## Görev Hedefi
Sığınmacı tartışmasını ele alan metinde "İlk bakışta bu" ifadesinden "ümmetçiler mi diyeceksiniz?" ifadesine kadar uzanan bölümün tamamını lütfen hiçbir değişiklik yapmadan yeniden yazın.

## Metin Alıntısı
• • • • • • •

Son dönemlerdeki bazı gelişmelerden sonra Afgan ya da Suriyeli sığınmacılarla ilgili olarak tartışmalar yaşanıyor. Bir kısım siyasi ve yurttaşlar mültecilere yönelik istila işgal gibi tanımlamalar üzerinden duydukları rahatsızlığı dile getirirken diğer bir kısım siyasi ve yurttaşlar ise ümmet, hicret gibi kavramlar üzerinden mültecilere yönelik ılımlı ve hoşgörülü açıklamalar yapıyor. 

Biz burada siyasilerin ya da yurttaşların üslubunu konuşmayacağız. Bu farklı bir yazının konusu. 

Burada değineceğimiz husus ülkenin bir kısmı mültecilerden yakınırken diğer bir kısmının ise mülteci konusunda savunmacı bir tutum sergilemesi. 

İlk bakışta bu farklı düşüncenin sebebi iktidar muhalefet ayrışması olarak görülebilir ancak konu özü itibariyle öyle değil! Buradaki asıl mesele ümmetçilik, hicret ve vatan olarak görünse de aslında tartışmanın özü araftaki ümmetçiler. Peki nedir araftaki ümmetçiler mi diyeceksiniz?

• • • • • • •

## Veri Kayıtları
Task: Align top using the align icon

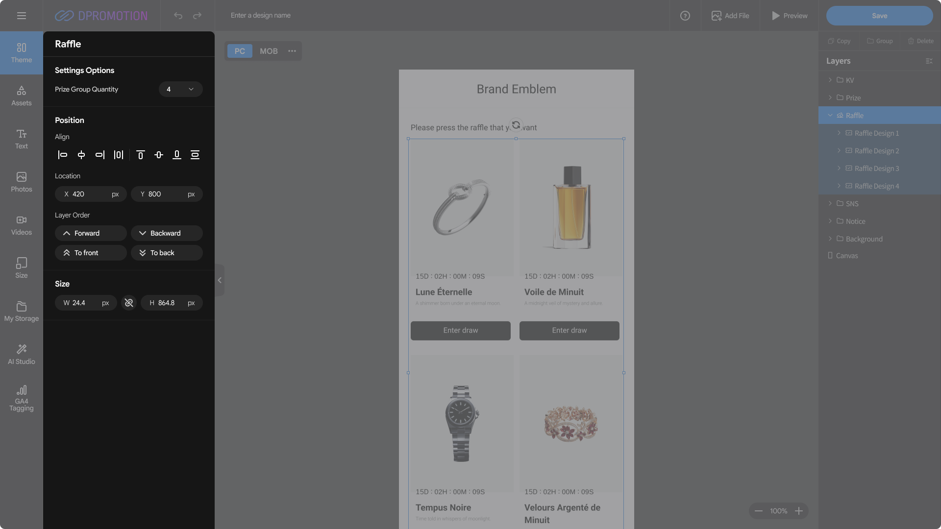Action: [140, 155]
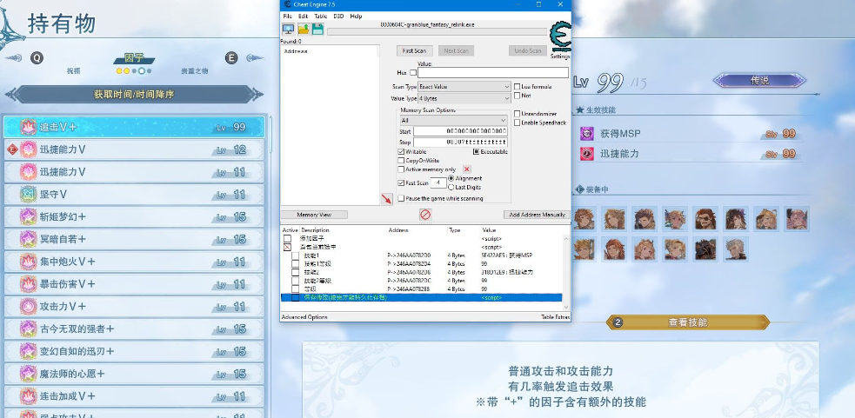Click the red no-entry clear list icon
The width and height of the screenshot is (855, 418).
(x=425, y=214)
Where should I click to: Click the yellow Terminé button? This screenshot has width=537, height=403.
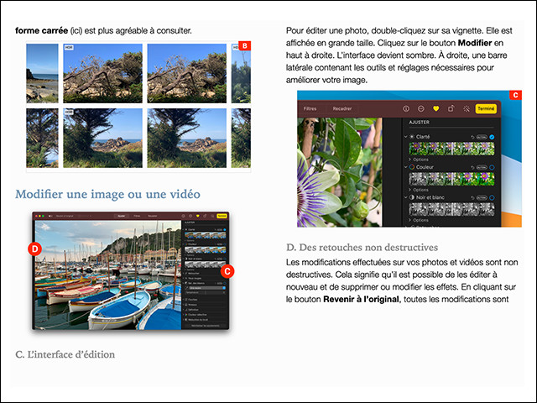pos(485,108)
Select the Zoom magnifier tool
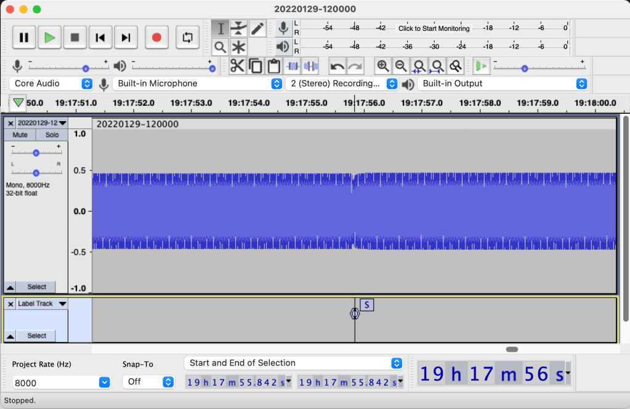The width and height of the screenshot is (630, 409). click(x=220, y=47)
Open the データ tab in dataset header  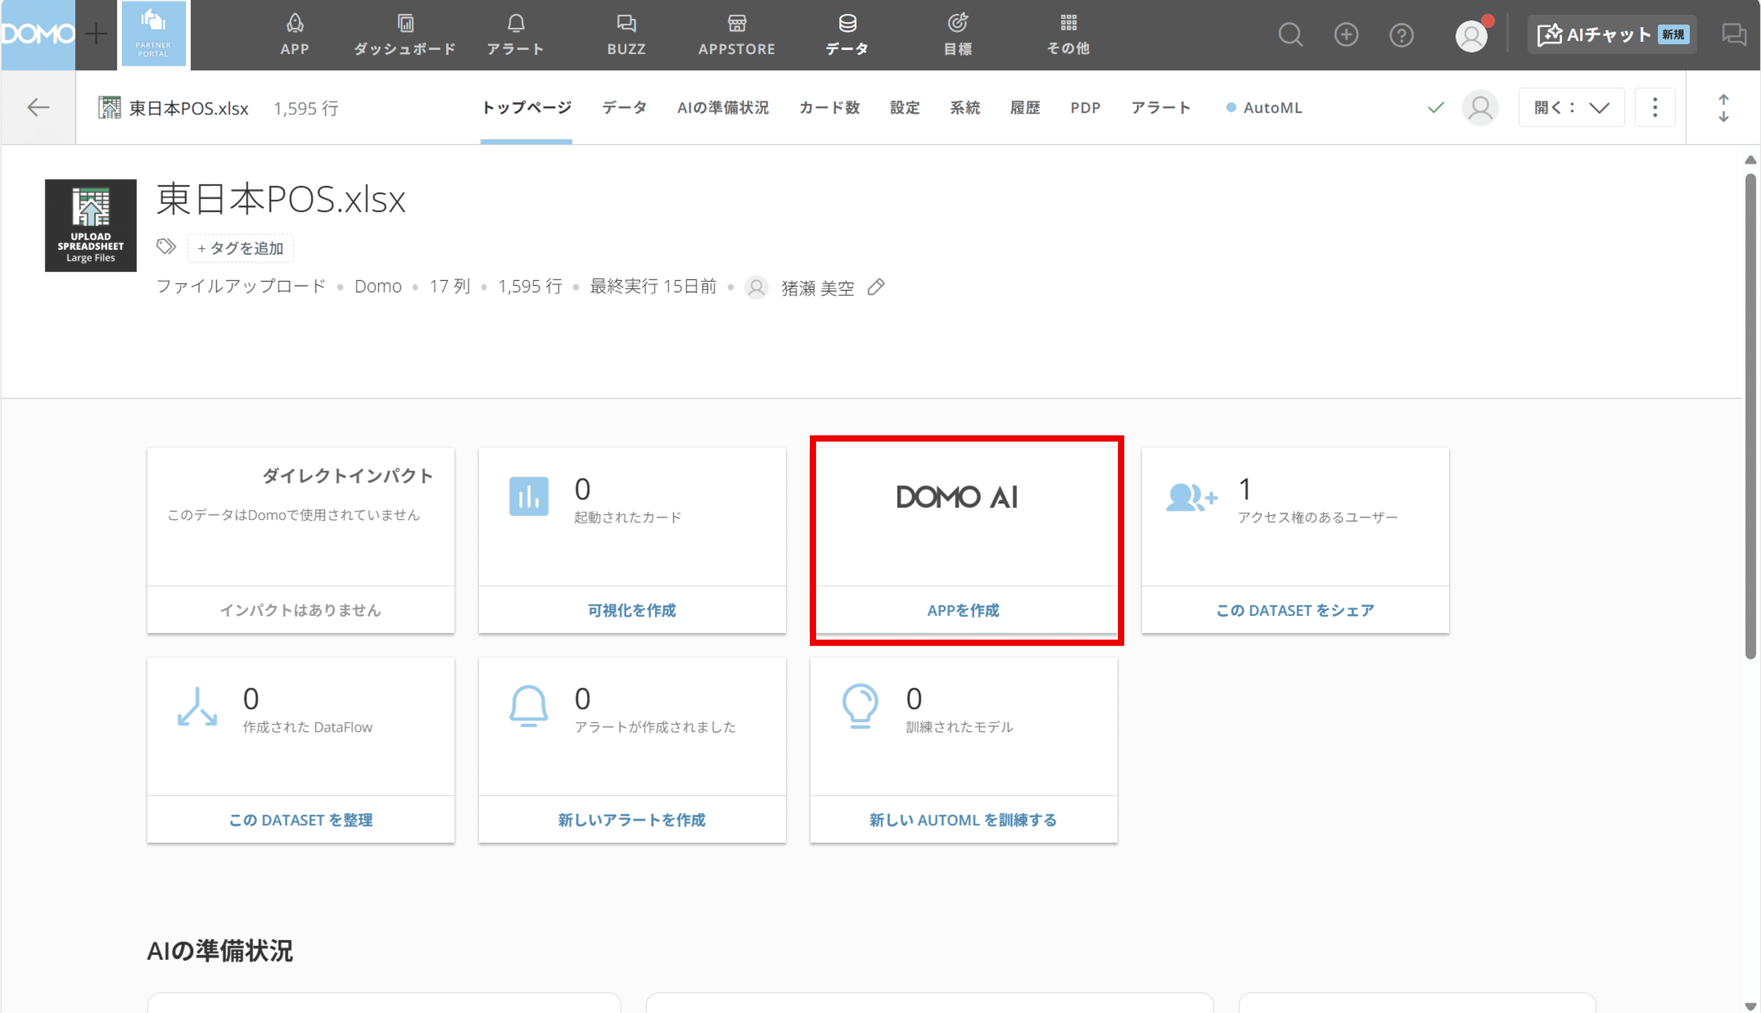[624, 108]
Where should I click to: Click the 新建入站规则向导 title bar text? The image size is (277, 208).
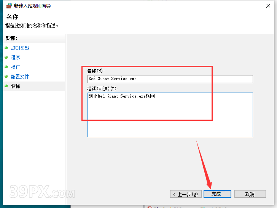[x=32, y=6]
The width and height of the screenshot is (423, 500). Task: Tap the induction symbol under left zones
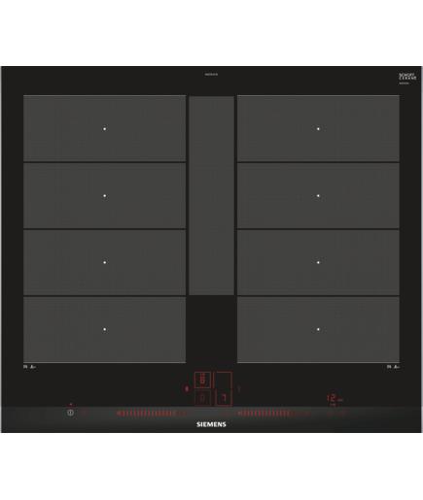pyautogui.click(x=29, y=367)
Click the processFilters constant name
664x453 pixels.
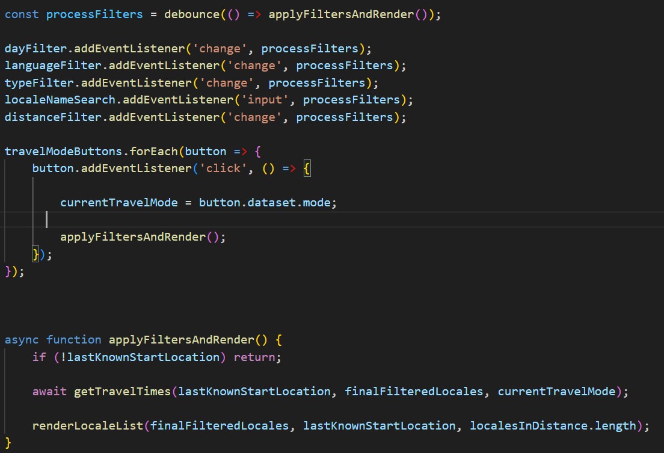click(94, 13)
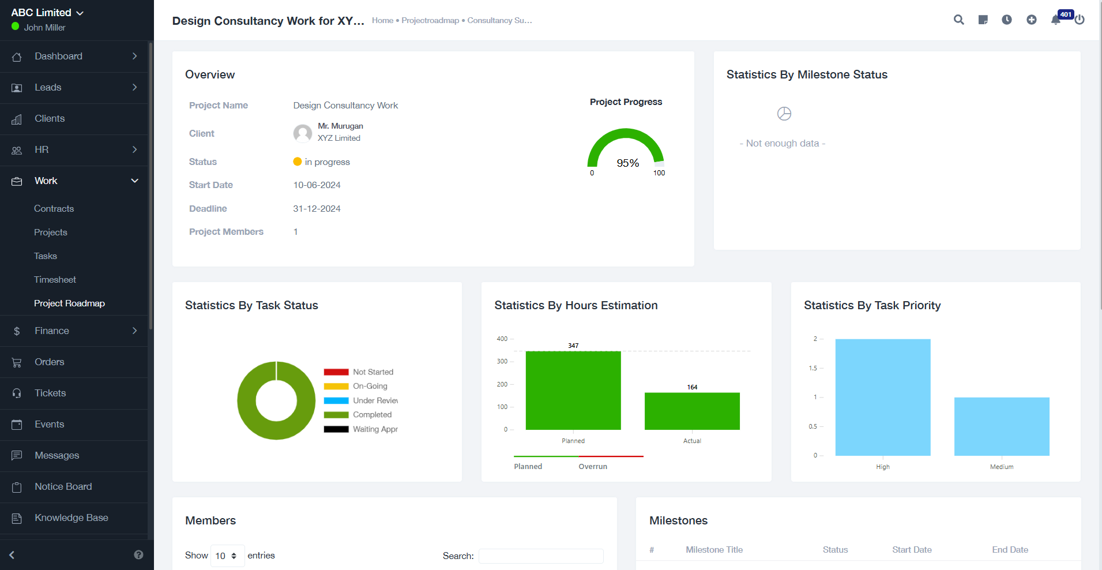Screen dimensions: 1102x570
Task: Click the help question mark icon
Action: [138, 554]
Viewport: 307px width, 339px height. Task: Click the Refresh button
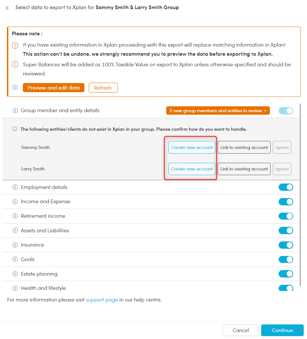coord(103,88)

• • • • • • •

## Alıştırma Sonucu
İlk bakışta bu farklı düşüncenin sebebi iktidar muhalefet ayrışması olarak görülebilir ancak konu özü itibariyle öyle değil! Buradaki asıl mesele ümmetçilik, hicret ve vatan olarak görünse de aslında tartışmanın özü araftaki ümmetçiler. Peki nedir araftaki ümmetçiler mi diyeceksiniz?